As Yahoo’s stock dives, speculation is rising that Microsoft could make another acquisition bid.
In May, at the height of negotiations, Microsoft offered Yahoo $33 per share — a significant premium, but still a price that Yahoo execs said undervalued the company. Now, with Yahoo stock hovering around the $13 mark, the Associated Press says Yahoo would be under even more pressure to accept a new Microsoft bid.
Most of the talk around a Microsoft-Yahoo deal focuses on Yahoo’s finances. But there’s an equally important part: what the acquisition would mean for Microsoft’s search and advertising business.

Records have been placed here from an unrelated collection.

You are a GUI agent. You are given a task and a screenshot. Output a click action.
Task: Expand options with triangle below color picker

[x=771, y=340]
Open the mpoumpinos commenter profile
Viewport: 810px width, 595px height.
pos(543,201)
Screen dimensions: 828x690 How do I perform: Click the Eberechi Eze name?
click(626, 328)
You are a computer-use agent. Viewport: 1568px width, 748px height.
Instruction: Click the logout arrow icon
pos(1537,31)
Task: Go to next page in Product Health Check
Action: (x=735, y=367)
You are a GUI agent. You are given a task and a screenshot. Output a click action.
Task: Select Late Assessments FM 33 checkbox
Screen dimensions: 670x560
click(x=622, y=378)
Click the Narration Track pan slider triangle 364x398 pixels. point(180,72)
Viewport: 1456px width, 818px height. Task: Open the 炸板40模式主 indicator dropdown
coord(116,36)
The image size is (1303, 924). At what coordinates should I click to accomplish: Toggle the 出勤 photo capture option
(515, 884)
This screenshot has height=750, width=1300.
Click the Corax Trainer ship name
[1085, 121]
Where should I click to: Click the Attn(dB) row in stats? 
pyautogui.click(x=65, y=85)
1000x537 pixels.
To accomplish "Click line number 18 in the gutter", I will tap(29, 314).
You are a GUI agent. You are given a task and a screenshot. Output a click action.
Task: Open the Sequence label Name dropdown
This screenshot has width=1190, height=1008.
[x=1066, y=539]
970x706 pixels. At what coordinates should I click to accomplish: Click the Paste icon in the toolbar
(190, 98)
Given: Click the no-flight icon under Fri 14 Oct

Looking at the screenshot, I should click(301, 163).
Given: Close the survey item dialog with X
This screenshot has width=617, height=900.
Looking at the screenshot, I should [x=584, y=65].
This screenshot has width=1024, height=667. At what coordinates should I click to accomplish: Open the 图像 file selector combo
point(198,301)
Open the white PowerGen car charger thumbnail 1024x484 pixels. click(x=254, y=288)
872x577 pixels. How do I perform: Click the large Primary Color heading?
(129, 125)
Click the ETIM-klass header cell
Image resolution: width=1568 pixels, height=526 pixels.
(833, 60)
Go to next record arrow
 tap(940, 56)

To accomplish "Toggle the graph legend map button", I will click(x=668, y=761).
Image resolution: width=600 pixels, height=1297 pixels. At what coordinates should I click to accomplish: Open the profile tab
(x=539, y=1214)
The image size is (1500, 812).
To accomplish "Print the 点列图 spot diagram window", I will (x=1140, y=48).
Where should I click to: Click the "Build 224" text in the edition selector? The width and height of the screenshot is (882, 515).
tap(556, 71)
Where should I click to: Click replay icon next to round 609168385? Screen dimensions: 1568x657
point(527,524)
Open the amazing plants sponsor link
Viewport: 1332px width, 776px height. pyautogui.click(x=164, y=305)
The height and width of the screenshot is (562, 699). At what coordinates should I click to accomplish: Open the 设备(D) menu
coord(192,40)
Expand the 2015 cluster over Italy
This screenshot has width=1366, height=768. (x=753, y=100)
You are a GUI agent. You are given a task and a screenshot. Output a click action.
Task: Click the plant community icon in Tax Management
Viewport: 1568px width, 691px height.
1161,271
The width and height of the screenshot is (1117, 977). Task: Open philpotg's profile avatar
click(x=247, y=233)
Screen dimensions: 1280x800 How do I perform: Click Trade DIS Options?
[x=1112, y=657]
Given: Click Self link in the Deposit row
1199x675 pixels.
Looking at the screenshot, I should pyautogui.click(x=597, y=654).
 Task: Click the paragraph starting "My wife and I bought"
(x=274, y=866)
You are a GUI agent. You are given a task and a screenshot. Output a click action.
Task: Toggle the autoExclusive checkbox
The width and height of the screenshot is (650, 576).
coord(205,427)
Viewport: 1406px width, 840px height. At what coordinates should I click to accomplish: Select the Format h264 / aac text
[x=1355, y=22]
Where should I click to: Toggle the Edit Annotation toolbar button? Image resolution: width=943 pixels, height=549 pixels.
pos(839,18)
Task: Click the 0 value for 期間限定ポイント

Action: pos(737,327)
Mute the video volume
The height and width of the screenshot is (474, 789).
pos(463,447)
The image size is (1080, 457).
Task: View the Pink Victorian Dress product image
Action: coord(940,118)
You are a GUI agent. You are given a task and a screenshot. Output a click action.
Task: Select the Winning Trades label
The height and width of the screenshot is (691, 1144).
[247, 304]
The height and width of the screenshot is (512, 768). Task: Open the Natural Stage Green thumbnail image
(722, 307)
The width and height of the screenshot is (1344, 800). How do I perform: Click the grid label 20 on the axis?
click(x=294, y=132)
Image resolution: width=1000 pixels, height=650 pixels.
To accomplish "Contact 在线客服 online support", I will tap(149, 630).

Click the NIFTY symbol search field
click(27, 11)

That’s an area that, according to at least one Microsoft partner, needs some serious improvement.
John Powers, CEO of Digipede Technologies in Oakland, Calif., announced today that his company is done using Microsoft’s online advertising system, AdCenter.
“Microsoft AdCenter is entirely without value to our company, inferior in every measurable way to competing offerings from Google and even Yahoo, and a time-and-money sink of unusual scope, even for Microsoft,” he wrote on his blog, Powers Unfiltered.
Microsoft has poured a lot of money into AdCenter improvements over the past few years, but Powers said none of them have helped drive qualified leads to his business. He also said AdCenter’s interface is clumsy, and the billing system is “apparently defective.”
In discussing the potential of a Microsoft-Yahoo deal, the AP raises the most important question of all: Is Microsoft still interested?
We don’t know yet. But from the sound of things, they should be.